Work task A —
In the ACE-RBD interface passage, what does frag_idxs_group_1=[0,1] stand for?
Work task B —
Reproduce the ACE-RBD interface passage word for word, from "Computing the ACE-RBD" to "takes very long.".

Computing the ACE-RBD Interface

We can now use the above fragment definitions to inform mdciao what interface we want to compute, namely * frag_idxs_group_1=[0,1]: SARS-CoV-2 spike protein RBD and its glycans vs * frag_idxs_group_2=[2,3]: ACE and its glycans

Note also that we can save the interfaces for later re-use, in case their computation takes very long.

[6]:
if False:
    interfaces={}
    for fn, syskey in filename2system.items():
        pattern = os.path.join(datadir,fn+"*.h5")
        iintf = mdciao.cli.interface(pattern,
                                     ctc_cutoff_Ang=4,
                                     frag_idxs_group_1=[0,1],
                                     frag_idxs_group_2=[2,3],
                                     n_jobs=5,
                                     fragment_names=fragment_names,
                                     fragments=["chains"],
                                     ctc_control=1.,
                                     no_disk=True,
                                     figures=False,
                                     )
        interfaces[syskey]=iintf
    np.save("interfaces.npy",interfaces)
else:
    interfaces = np.load("interfaces.npy",allow_pickle=True)[()]

[7]:
interfaces = {key : interfaces[key] for key in ['WT', 'K417V', 'N439K','N439K/K417V']}

Comparing Interfaces: Bar Plots

The interface between the ACE and the RBD domains will be composed of many different contacts. mdciao can provide quick, compact overviews and visual comparisons to check for differences across the four setups.

Data segment —
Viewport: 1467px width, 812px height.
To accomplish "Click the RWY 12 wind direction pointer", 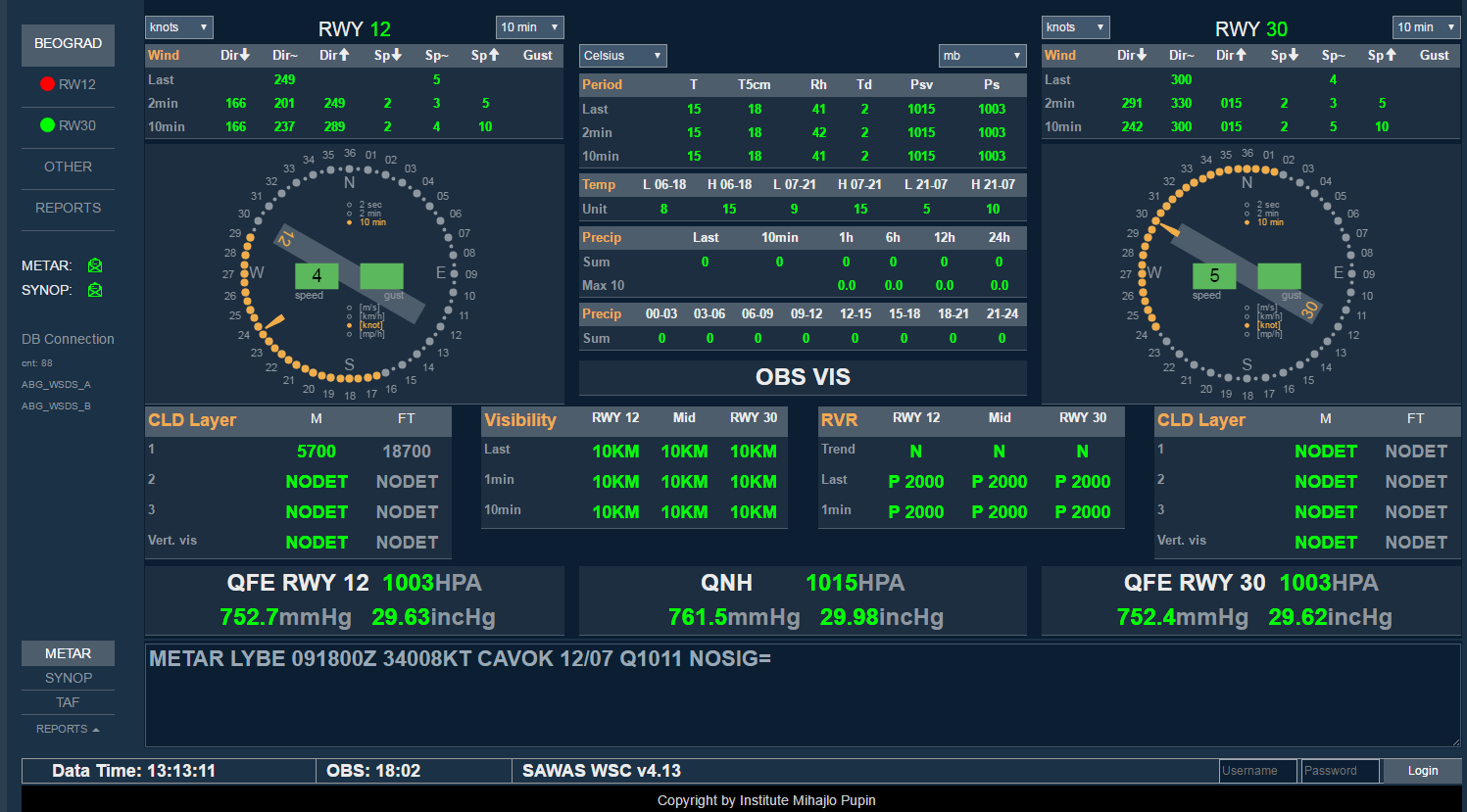I will point(274,322).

Expected answer A —
The SARS-CoV-2 spike protein RBD and its glycans.

Expected answer B —
Computing the ACE-RBD Interface

We can now use the above fragment definitions to inform mdciao what interface we want to compute, namely * frag_idxs_group_1=[0,1]: SARS-CoV-2 spike protein RBD and its glycans vs * frag_idxs_group_2=[2,3]: ACE and its glycans

Note also that we can save the interfaces for later re-use, in case their computation takes very long.